** Data for this exercise follows **
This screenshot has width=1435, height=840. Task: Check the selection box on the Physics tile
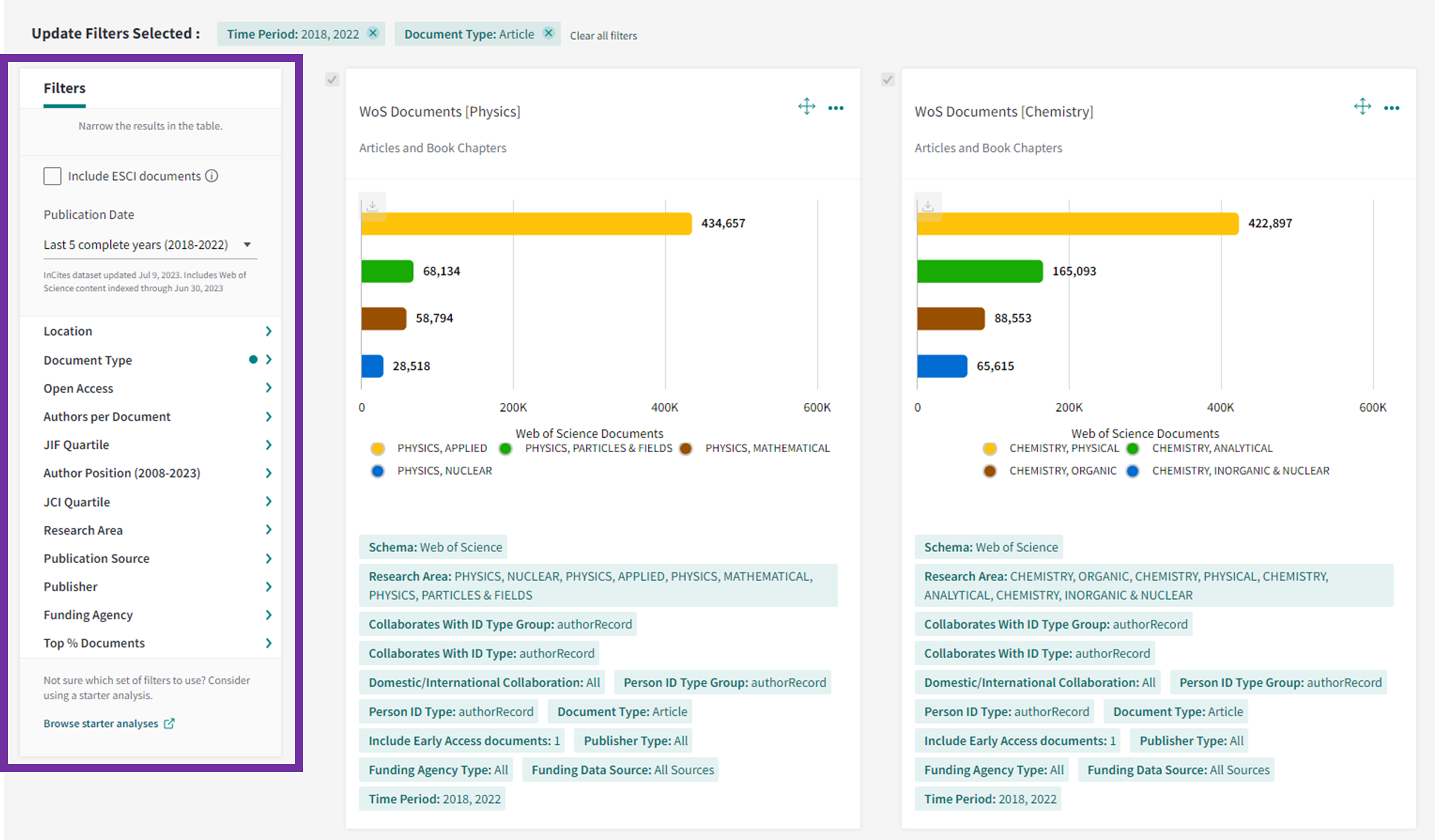point(332,79)
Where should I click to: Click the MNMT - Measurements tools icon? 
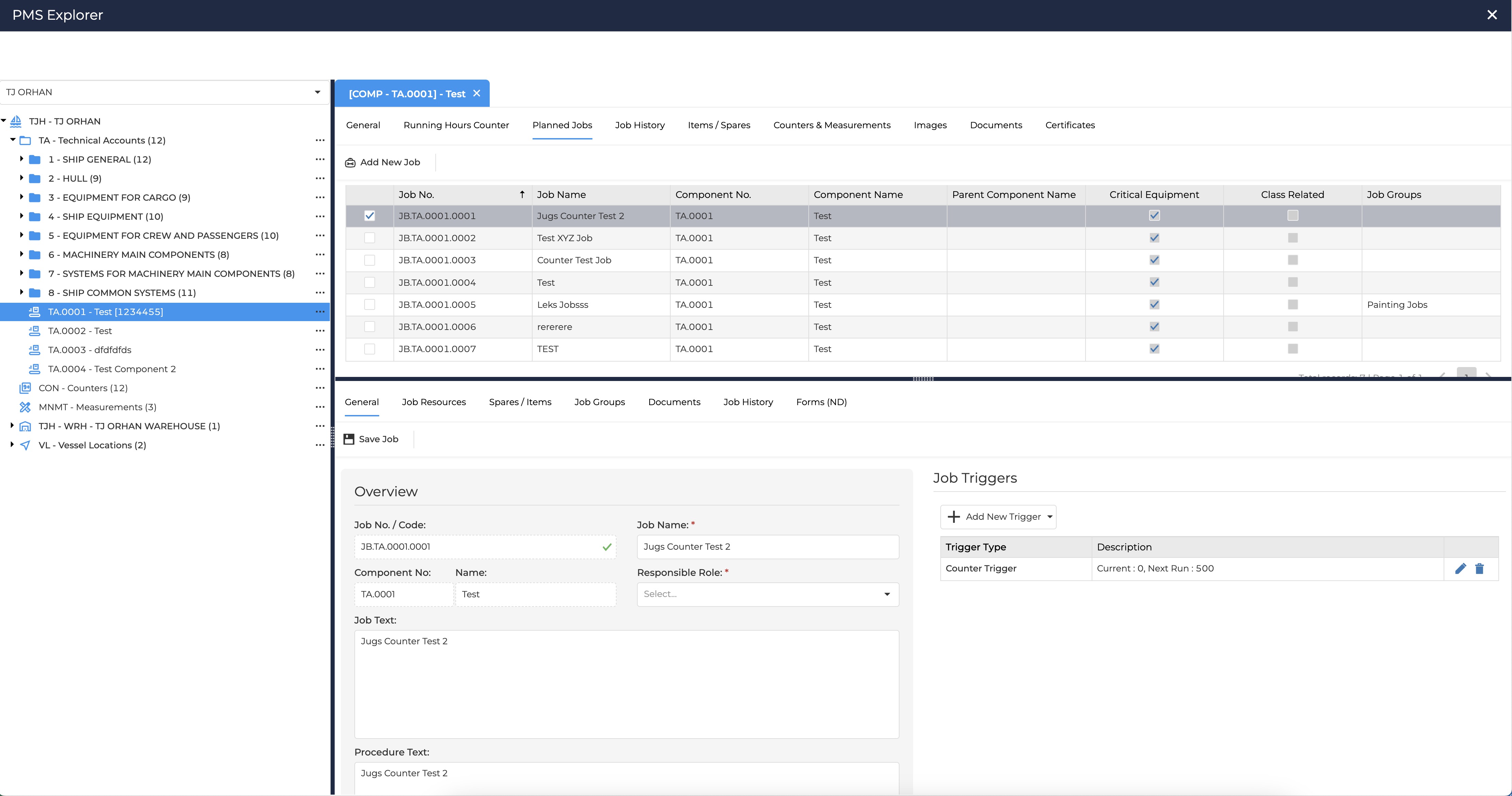[25, 407]
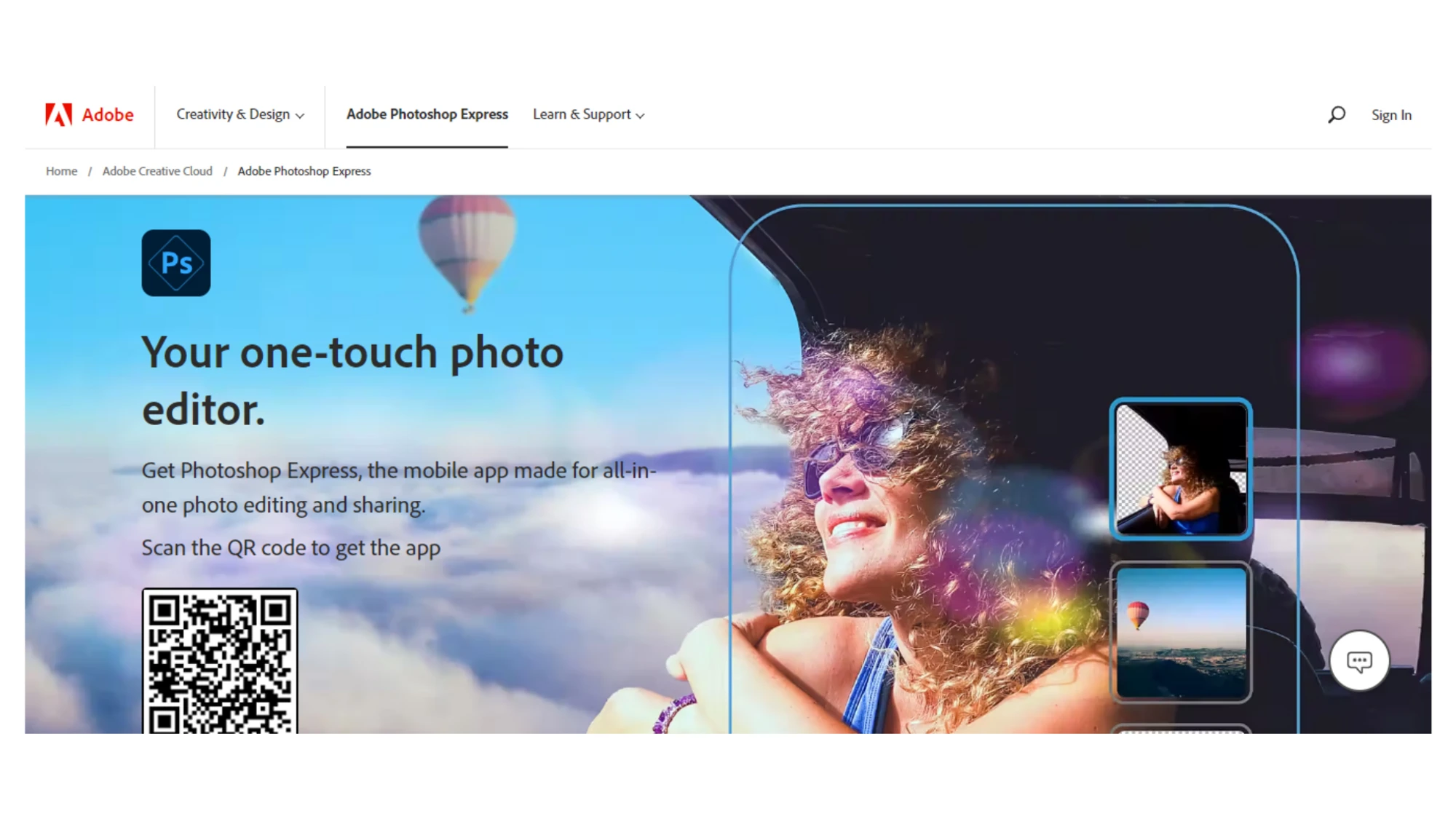The width and height of the screenshot is (1456, 819).
Task: Select the Adobe Photoshop Express nav item
Action: point(427,114)
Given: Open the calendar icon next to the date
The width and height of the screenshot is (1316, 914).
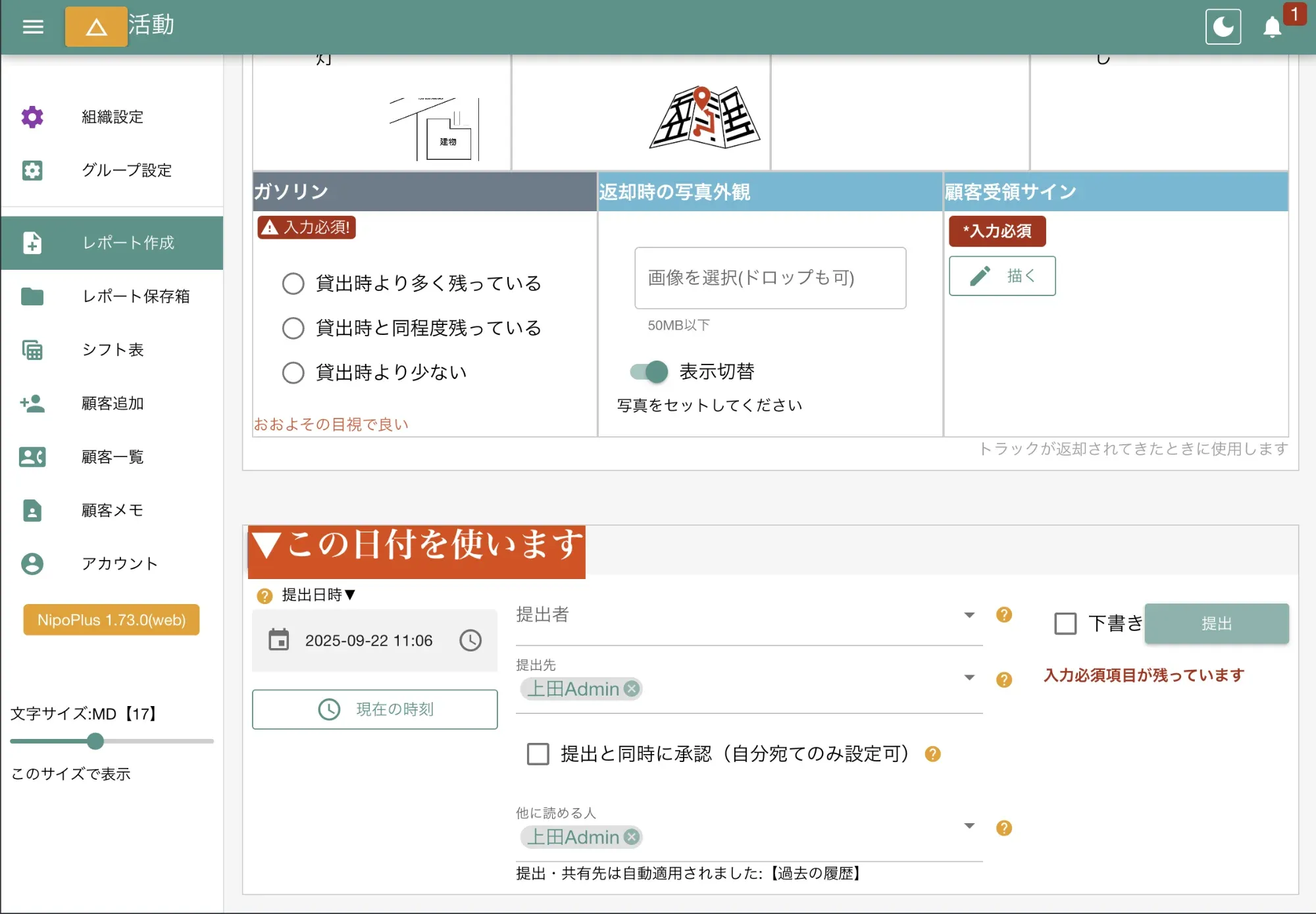Looking at the screenshot, I should click(x=279, y=640).
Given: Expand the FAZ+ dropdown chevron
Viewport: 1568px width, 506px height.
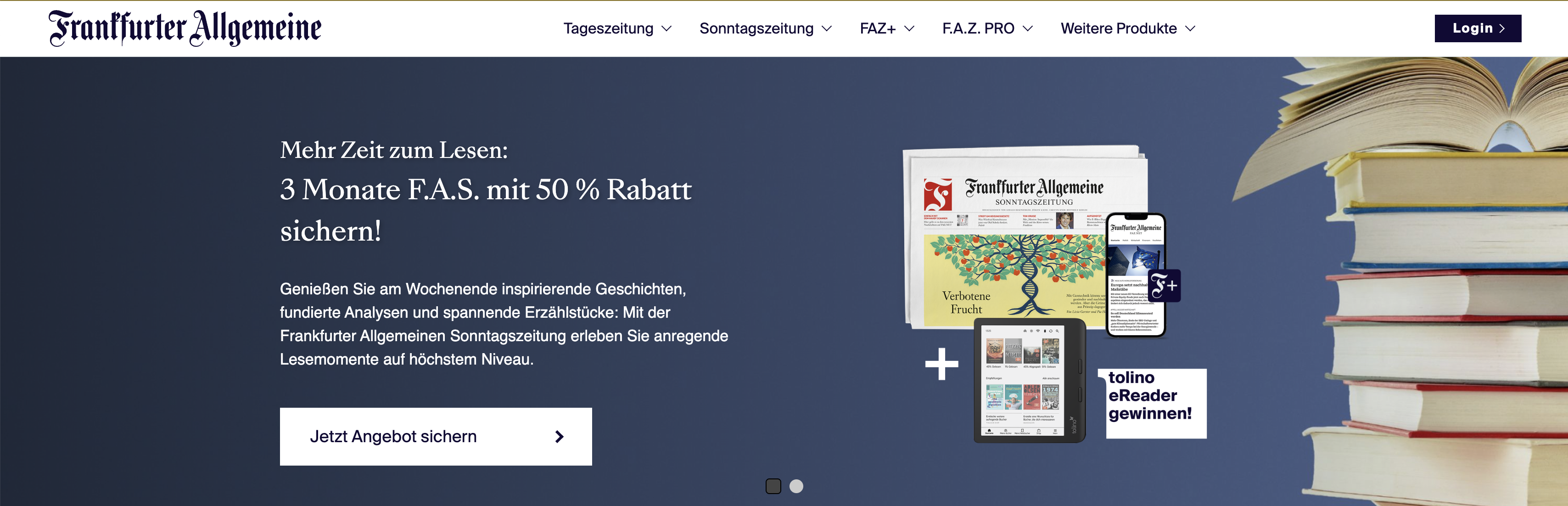Looking at the screenshot, I should (909, 28).
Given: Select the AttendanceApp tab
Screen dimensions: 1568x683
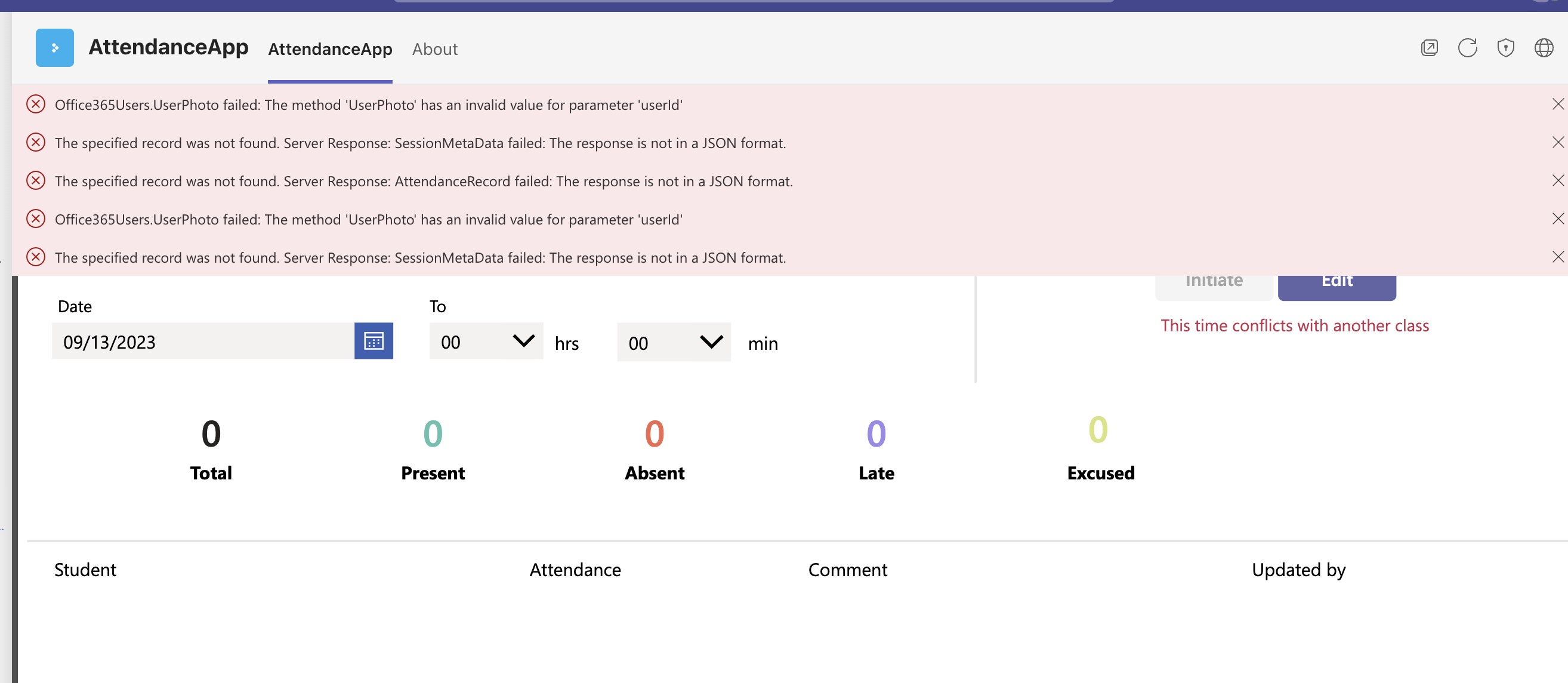Looking at the screenshot, I should 329,49.
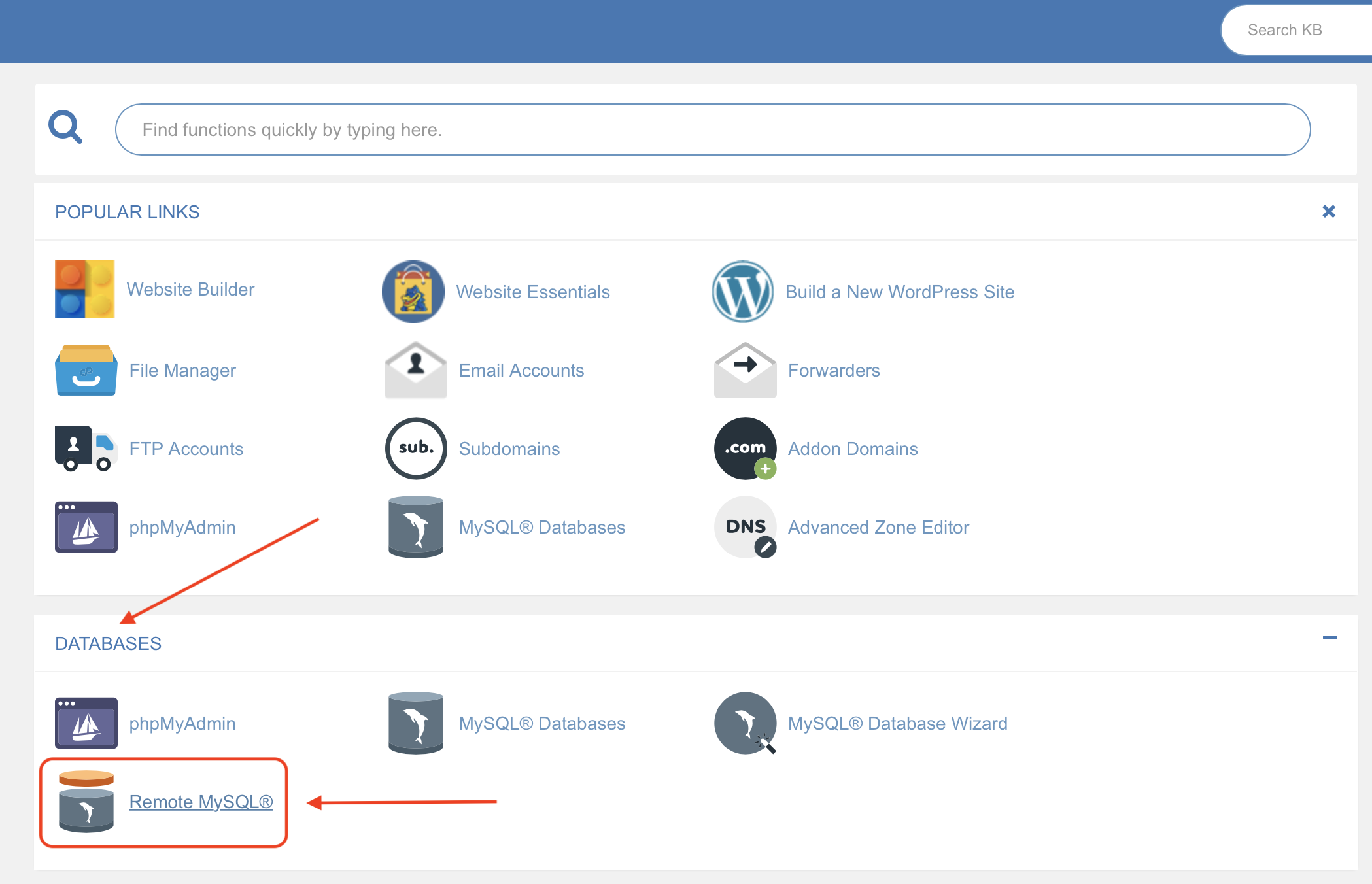The image size is (1372, 884).
Task: Select the DATABASES section heading
Action: point(109,643)
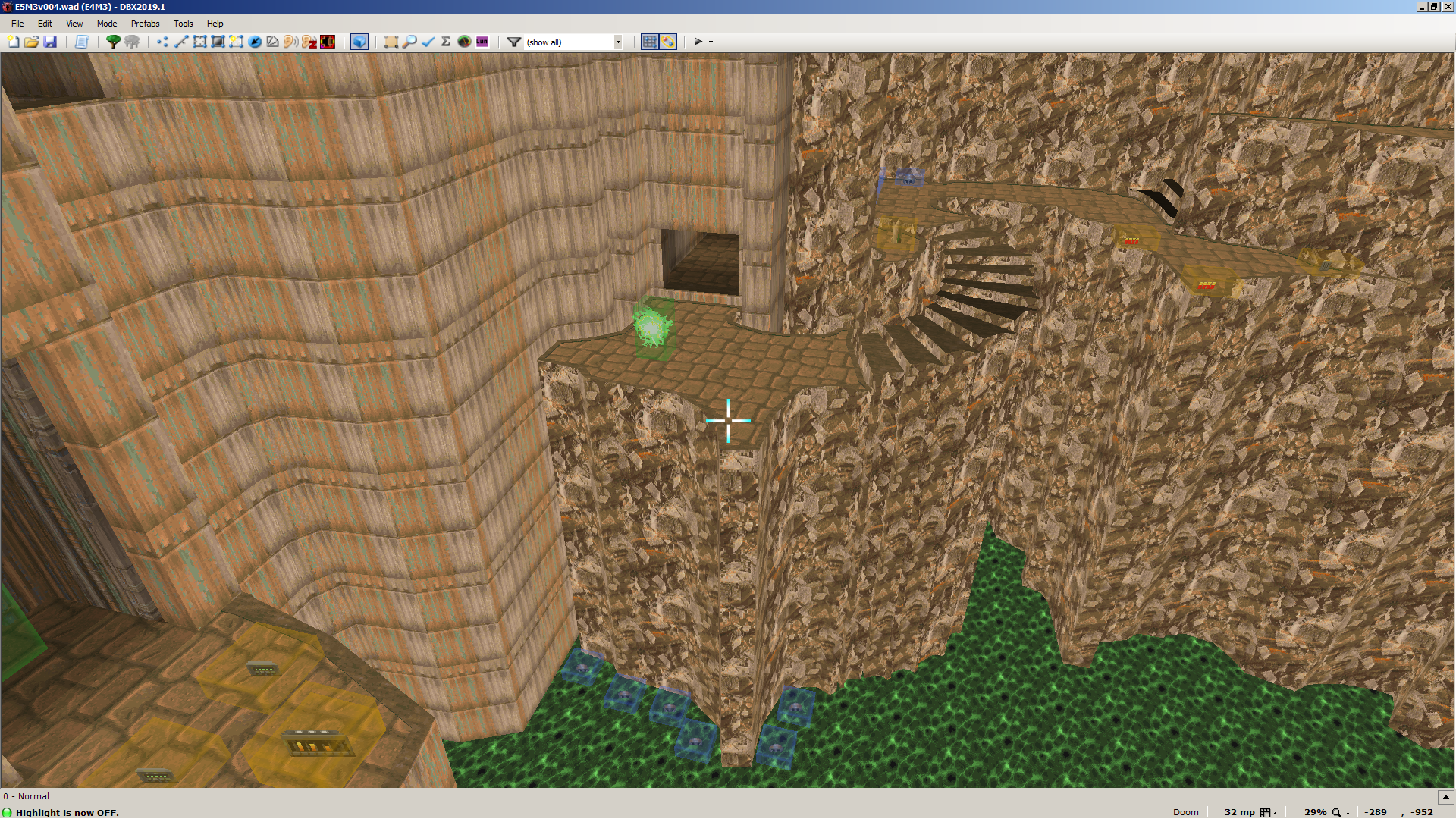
** End of Data for this exercise **
:: Activity ::
A faithful copy of every record is required, with no pictures included.

:: Answer below ::
This screenshot has width=1435, height=840. Task: Check the selection box on the Physics tile
point(332,79)
Where should I click to: Click the MNMT - Measurements tools icon? 
[25, 407]
The width and height of the screenshot is (1456, 819).
Task: Select the Adobe Photoshop Express nav item
Action: point(427,114)
Given: Open the calendar icon next to the date
The width and height of the screenshot is (1316, 914).
Looking at the screenshot, I should click(x=279, y=640).
Given: Expand the FAZ+ dropdown chevron
Viewport: 1568px width, 506px height.
Looking at the screenshot, I should (909, 28).
Given: Select the AttendanceApp tab
Screen dimensions: 1568x683
Looking at the screenshot, I should 329,49.
The image size is (1372, 884).
Task: Select the DATABASES section heading
Action: point(109,643)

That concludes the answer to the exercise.